À Boma, théâtre récent de tensions, le Gouvernement choisit la voie du dialogue et de la formation plutôt que celle de la répression. En initiant un atelier sur les droits humains à destination des cadres publics, Kinshasa veut montrer qu’autorité et respect des libertés ne s’opposent pas. Une démarche qui illustre la volonté de la première Ministre Judith Suminwa consistant à ancrer la paix civile dans la pédagogie et la confiance retrouvée.
La cité portuaire de Boma, dans le Kongo Central, se prépare à accueillir un atelier de renforcement des capacités en droits humains destiné aux cadres et agents publics. Cette initiative, annoncée mercredi 3 septembre par le Ministre des Droits humains, Samuel Mbemba Kabuya, intervient dans un contexte marqué par des tensions et des émeutes récentes dans la ville.

« La Cheffe du Gouvernement, Judith Suminwa Tuluka, m’a dépêché ici à la suite des événements malheureux qui ont eu lieu, pour rencontrer la population et les cadres publics, afin de ramener l’entente entre les deux, mais aussi organiser un atelier de renforcement des capacités en droits de l’homme », a-t-il déclaré. L’objectif affiché est de mieux préparer les responsables locaux à gérer le délicat équilibre entre la fermeté dans la lutte contre la criminalité et le respect des libertés fondamentales.
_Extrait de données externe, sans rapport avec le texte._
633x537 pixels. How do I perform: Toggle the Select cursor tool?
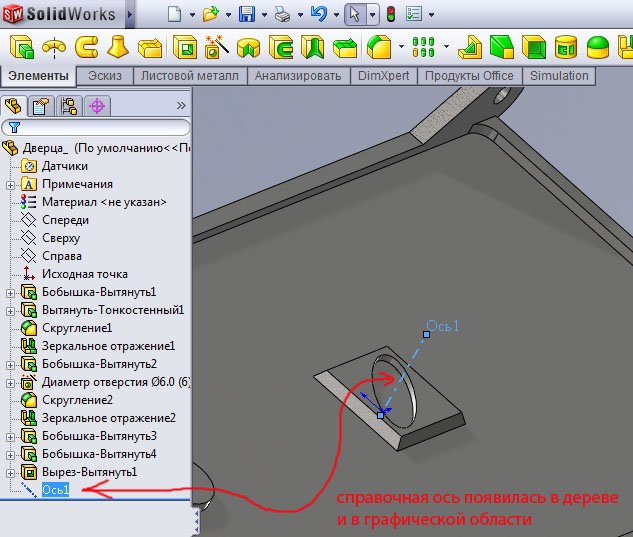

L’atelier, qui se déroulera dans les prochains jours, réunira les principaux services de l’État, y compris les forces de sécurité et les autorités administratives locales. Il s’agira de revisiter les principes internationaux et nationaux relatifs aux droits humains, de partager des outils pratiques de gestion des crises et d’instaurer un dialogue constructif entre la population et l’administration.

Cette initiative traduit la volonté du Gouvernement Suminwa II d’inscrire son action dans une logique de prévention et de formation, plutôt que dans la seule répression, à en croire Maître Samuel Mbemba Kabuya.
« Il est essentiel que nos cadres publics disposent des instruments nécessaires pour agir avec professionnalisme, protéger les citoyens et restaurer la confiance », a-t-il souligné.
En choisissant Boma, ville stratégique du Kongo Central, les autorités entendent envoyer un signal fort : les tensions locales doivent être désamorcées par une approche participative, alliant justice, sécurité et respect des droits. Pour de nombreux observateurs, cette démarche marque un pas supplémentaire vers la consolidation de l’État de droit et la pacification durable des centres urbains sensibles de la République démocratique du Congo.